Le talent de Dead Can Dance est aussi énorme que l'influence qu'ils ont eu - et ont encore - sur la musique contemporaine. Sur fond de mysticisme flirtant avec la musique religieuse, ethnique, folk ou rock, le duo Lisa Gerrard / Brendan Perry s'est constitué une discographie de tout premier ordre mettant en évidence une vision profonde et contemplative en utilisant un panel d'instruments impressionnant, complétés par la maîtrise vocale reconnue de Lisa Gerrard et celle, moins mise en évidence, de la qualité des textes de Brendan Perry.

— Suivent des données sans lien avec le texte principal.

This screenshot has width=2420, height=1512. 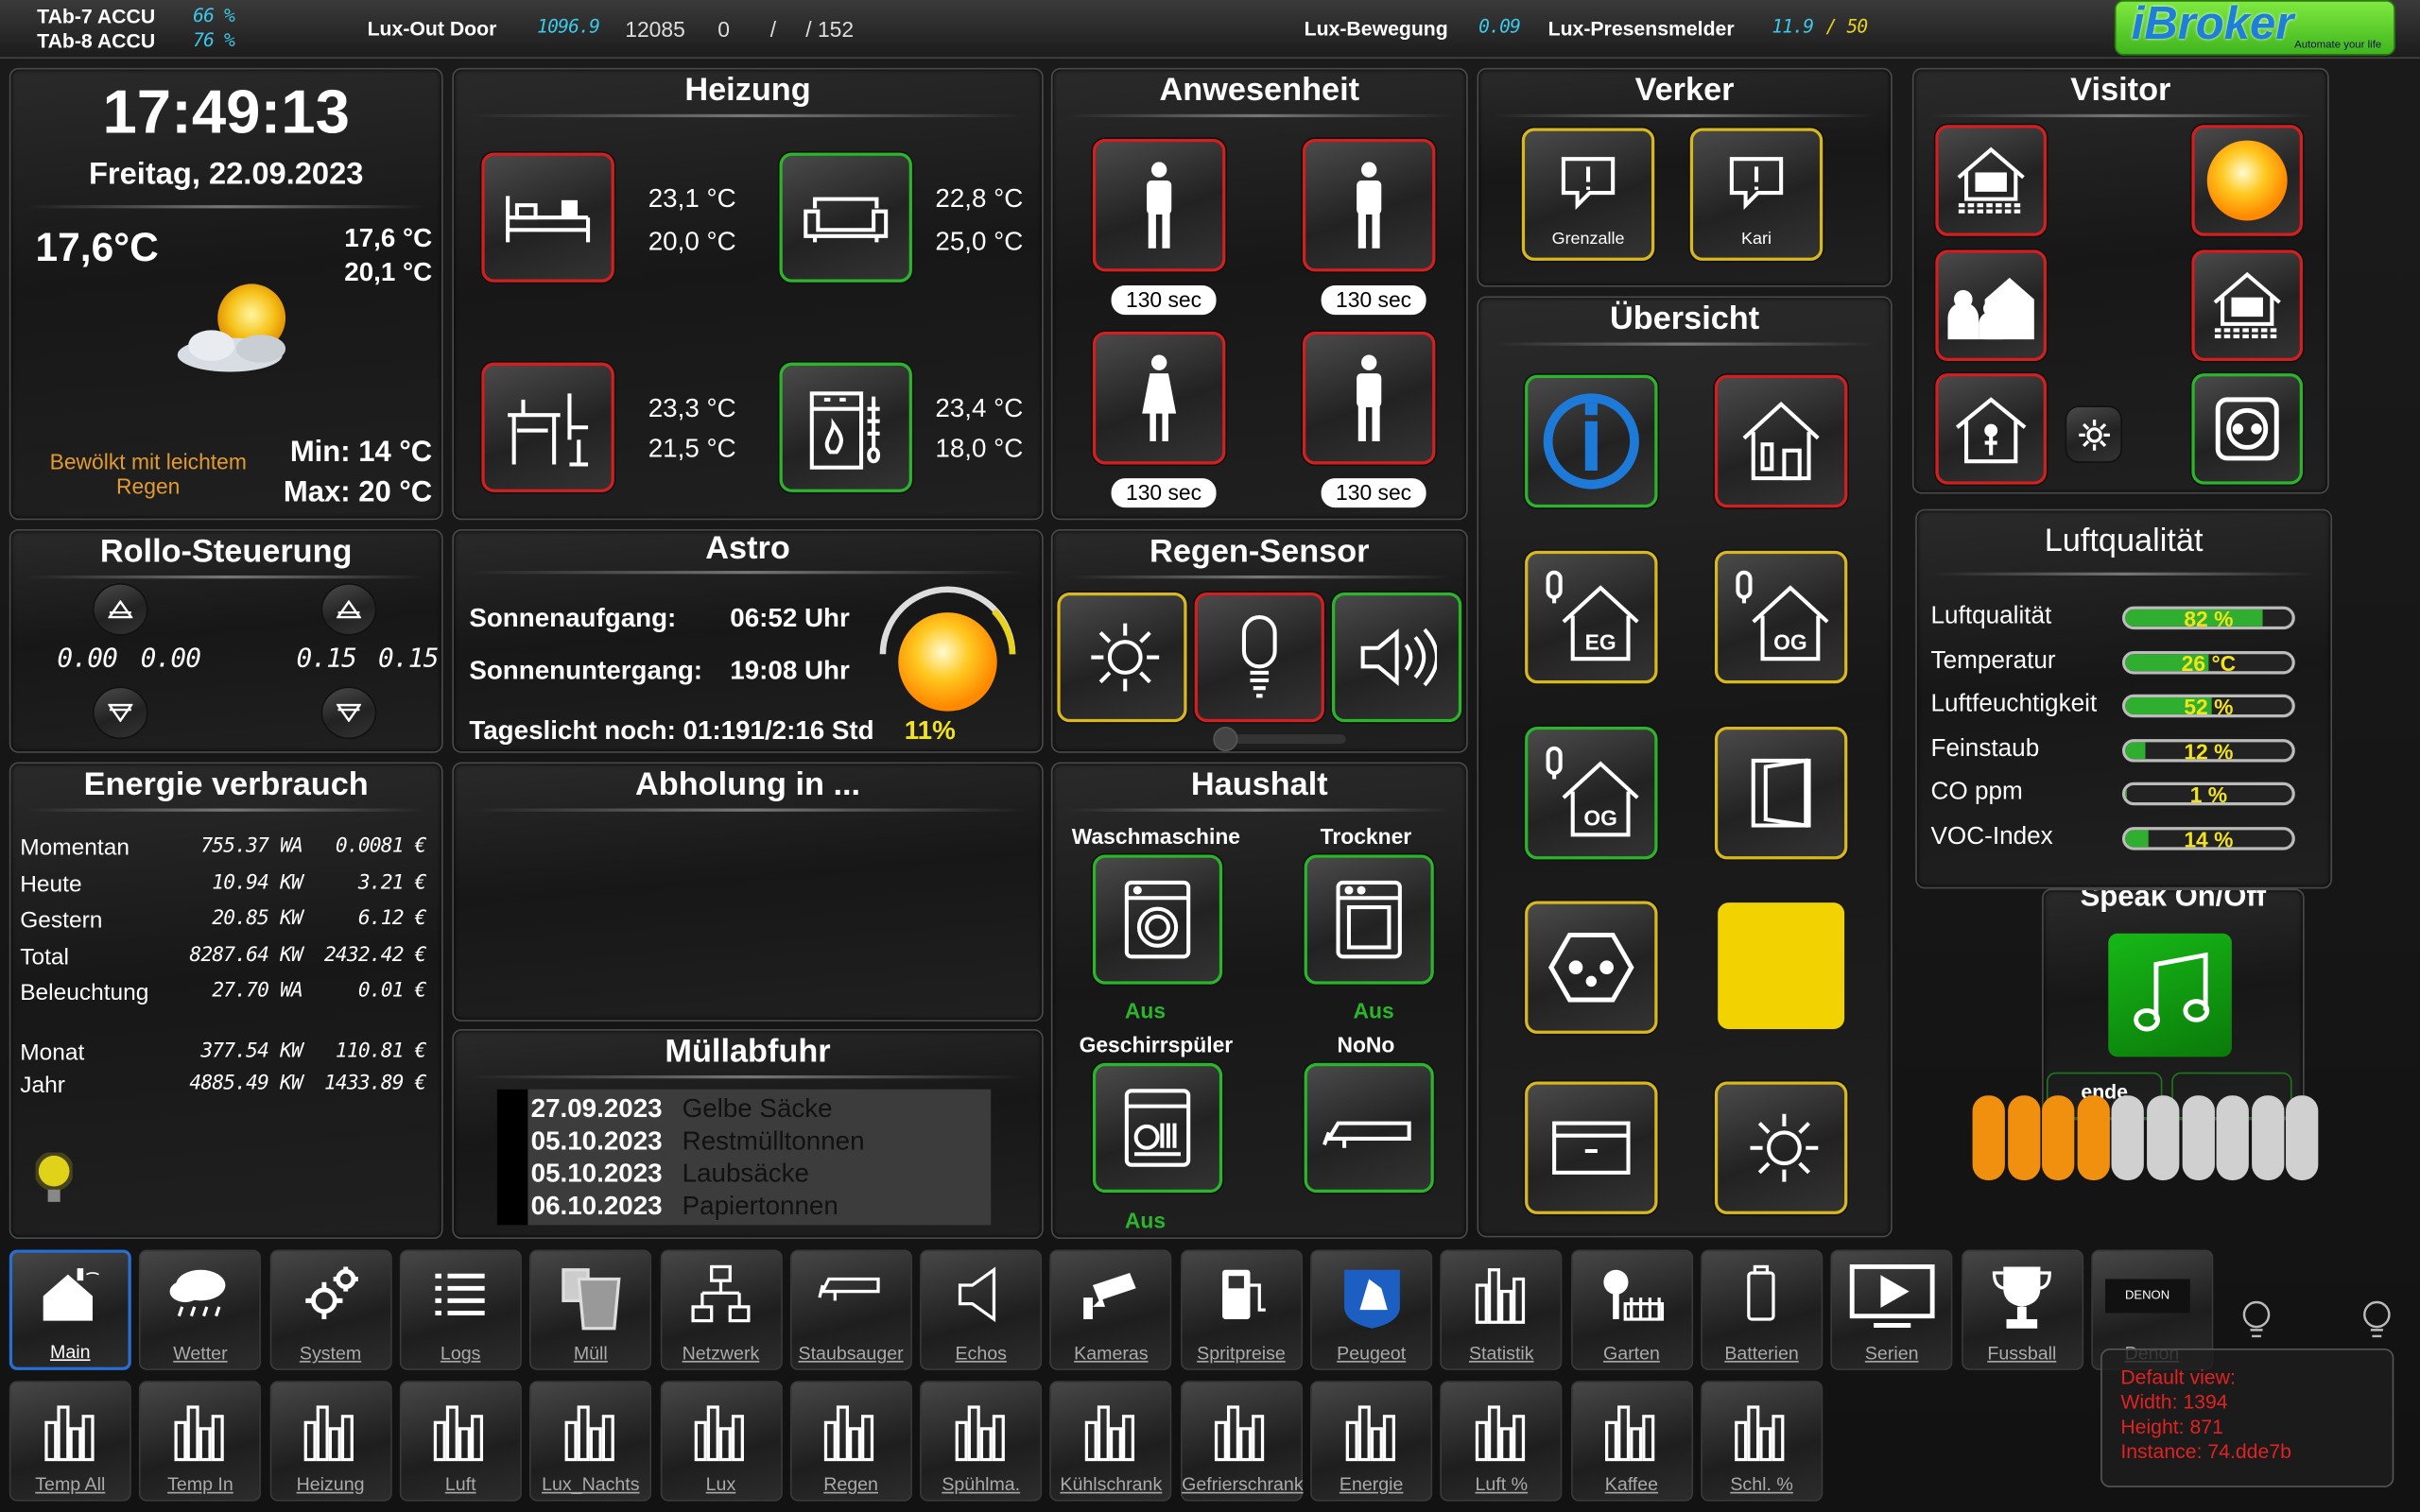 I want to click on nav-muell-button: Müll, so click(x=590, y=1309).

A défaut d'être l'incontestable meilleure production de Dead Can Dance (nous pourrions tout aussi bien nous tourner vers le sombre et grandiose « Within the Realm of a Dying Sun », le très médiévalisant « Serpent's Egg » ou « Aion » aux sonorités Renaissance), INTO THE LABYRINTH est sans doute leur oeuvre la plus diversifiée, alliant les rythmes tribaux (« Saldek », « Yulunga ») aux pièces folkloriques (« The Wind that Shakes the Barley ») et aux ambiances world (« The Ubiquitous Mr. Lovegrove ») avec pour terminer, cerise sur le gâteau, une adaptation magistrale d'un texte de Brecht (« How Fortunate the Man with None, à tomber) donnant un large éventail du talent de Lisa Gerrard et Brendan Perry. Le chant du cygne du groupe en quelque sorte, avant un quelque peu décevant « Spiritchaser » qui préfigurait la séparation initiale du groupe. Avant une reformation du plus bel effet en 2004, desservi par une tournée magistrale dans la foulée, qui laisse - enfin !- entrevoir des lendemains meilleurs dans un paysage musical indépendant désespérément aride...
En résumé, si ça n'est pas déjà fait, plongez-vous sans réserve dans la discographie de ce duo absolument incontournable, et dont cet album constitue peut-être, en raison de sa diversité, la meilleure des entrées.